:: PASSAGE GIVEN ::
How to Reignite Your Passion For Teaching After a Tough Year7 min read
So here we are at the beginning of summer break and you have made it through another year in the classroom. Now it might’ve been a wonderful year for you and that’s fantastic. There is nothing quite like the feeling of finishing the school year confident about your work as an educator and even excited to get back to your classroom after a little break. However, for a lot of people, this has been a tough year to be a teacher. On a national and even global scale, teaching has become increasingly difficult work. In the past year, teacher strikes happened across the country. You might be in the middle of a pay freeze right now. Legislation, removing funding from public schools and remaining stagnant in private schools, continues to increase. And then throw in school shootings and all of the debate and pain that comes with that subject. For a lot of educators, this year has delivered a beating.
And then on a more personal level, maybe this has been a tough year for you particularly. Maybe you’ve had groups of students, that just no matter what you tried and no matter what techniques you used to engage them, couldn’t seem to be managed. Or maybe you had an administrator breathing down your neck all of the time, applying pressure, not realizing that that pressure is not what you need to become a better teacher. Maybe your life outside of the classroom has been difficult, and it has seeped its way into your work.
And now as you get to summer break, you can’t believe you made it because you weren’t sure that you would. A lot of teachers at this time of the year might be wondering if they can keep doing this work. The physical and emotional toll makes you wonder if you can keep going, and can even make it hard to remember why you got into teaching in the first place.
So let me first say this: you are not alone in these thoughts.
It is 100% normal to feel that way right now. It is completely normal to be questioning, ‘Is this really the job for me?’ You chose a difficult career, one where you can’t just mail it in. It sometimes requires more of you than you have to give, and it leaves thousands of us unsure of ourselves and whether we have what it takes to continue. It is okay to feel this way right now.
:::
:: DATA LINES ::
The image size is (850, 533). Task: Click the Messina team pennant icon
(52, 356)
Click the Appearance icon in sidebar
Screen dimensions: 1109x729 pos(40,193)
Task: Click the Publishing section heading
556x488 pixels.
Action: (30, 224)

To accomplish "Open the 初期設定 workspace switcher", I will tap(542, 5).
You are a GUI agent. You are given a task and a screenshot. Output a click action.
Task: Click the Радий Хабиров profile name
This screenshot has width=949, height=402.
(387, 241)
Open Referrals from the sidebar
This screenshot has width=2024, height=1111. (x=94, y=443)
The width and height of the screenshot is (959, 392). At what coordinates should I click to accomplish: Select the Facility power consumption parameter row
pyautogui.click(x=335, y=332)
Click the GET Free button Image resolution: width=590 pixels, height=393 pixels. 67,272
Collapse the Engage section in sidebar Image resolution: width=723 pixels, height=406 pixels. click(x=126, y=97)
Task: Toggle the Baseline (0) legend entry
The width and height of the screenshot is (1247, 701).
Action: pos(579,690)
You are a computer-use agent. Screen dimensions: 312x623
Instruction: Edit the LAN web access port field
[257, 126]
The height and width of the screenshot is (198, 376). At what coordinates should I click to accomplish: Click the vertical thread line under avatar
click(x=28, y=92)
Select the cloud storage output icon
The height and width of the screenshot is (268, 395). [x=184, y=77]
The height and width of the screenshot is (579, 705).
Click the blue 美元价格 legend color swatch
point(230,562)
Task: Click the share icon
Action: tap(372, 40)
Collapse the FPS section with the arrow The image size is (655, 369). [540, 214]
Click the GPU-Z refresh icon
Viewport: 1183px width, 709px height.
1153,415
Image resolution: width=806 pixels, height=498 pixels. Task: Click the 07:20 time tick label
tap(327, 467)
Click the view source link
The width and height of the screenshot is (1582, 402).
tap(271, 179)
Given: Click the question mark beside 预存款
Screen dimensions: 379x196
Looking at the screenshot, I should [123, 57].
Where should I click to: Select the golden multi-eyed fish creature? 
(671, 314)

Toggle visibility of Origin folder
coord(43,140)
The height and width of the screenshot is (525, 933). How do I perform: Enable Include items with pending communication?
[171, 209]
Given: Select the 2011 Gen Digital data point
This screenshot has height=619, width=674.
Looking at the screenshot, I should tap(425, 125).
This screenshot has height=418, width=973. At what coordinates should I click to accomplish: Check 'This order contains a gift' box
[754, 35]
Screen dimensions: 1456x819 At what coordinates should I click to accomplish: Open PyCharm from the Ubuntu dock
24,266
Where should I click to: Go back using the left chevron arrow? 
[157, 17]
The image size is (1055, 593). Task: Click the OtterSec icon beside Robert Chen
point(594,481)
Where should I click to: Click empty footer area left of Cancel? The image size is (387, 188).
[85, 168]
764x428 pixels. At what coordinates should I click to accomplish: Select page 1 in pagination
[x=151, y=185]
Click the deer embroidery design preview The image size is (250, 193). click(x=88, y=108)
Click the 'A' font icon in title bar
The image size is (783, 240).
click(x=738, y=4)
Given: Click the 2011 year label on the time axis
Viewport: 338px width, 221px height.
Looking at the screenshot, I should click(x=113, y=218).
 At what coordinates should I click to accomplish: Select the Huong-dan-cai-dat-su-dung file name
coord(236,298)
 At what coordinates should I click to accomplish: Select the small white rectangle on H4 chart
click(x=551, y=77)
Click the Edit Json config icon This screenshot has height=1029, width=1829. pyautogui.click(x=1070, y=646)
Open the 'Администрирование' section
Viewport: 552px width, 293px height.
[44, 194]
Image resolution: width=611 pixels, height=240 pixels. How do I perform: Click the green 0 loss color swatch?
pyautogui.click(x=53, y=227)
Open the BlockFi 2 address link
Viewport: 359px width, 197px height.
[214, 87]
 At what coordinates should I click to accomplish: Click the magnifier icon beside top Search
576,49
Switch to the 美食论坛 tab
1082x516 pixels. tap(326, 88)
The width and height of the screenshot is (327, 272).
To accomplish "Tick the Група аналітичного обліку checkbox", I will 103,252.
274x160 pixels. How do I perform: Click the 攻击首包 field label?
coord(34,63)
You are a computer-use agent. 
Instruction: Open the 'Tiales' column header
:::
Please state what the article on reigniting a passion for teaching says happened across the country in the past year.

* TASK RESULT *
Teacher strikes happened across the country.